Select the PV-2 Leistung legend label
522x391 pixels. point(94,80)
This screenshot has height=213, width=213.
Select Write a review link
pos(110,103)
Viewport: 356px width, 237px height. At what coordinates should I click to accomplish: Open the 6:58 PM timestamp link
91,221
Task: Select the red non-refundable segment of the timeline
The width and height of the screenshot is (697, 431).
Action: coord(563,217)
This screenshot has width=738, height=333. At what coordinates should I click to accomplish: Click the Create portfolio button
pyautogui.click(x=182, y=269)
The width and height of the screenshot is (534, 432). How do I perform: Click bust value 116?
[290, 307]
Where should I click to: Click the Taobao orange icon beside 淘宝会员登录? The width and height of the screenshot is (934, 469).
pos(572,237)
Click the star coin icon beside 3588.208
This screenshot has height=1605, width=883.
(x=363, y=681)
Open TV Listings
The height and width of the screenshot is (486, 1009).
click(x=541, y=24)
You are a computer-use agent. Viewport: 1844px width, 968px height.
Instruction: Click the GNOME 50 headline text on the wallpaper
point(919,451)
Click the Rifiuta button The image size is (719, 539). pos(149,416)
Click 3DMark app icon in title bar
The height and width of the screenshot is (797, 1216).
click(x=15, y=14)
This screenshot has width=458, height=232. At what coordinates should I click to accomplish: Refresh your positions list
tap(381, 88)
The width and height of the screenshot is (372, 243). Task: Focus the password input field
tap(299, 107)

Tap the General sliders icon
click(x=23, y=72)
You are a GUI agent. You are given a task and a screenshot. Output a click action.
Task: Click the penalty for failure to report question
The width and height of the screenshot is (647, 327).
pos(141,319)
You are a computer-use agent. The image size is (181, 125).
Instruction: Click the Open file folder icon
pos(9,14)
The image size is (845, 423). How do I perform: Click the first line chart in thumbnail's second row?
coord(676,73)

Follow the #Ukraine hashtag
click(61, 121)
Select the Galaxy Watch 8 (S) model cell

---*---

TRY IT » The answer should be nothing but the number of lines above that contain "agent".

EXERCISE RESULT » 3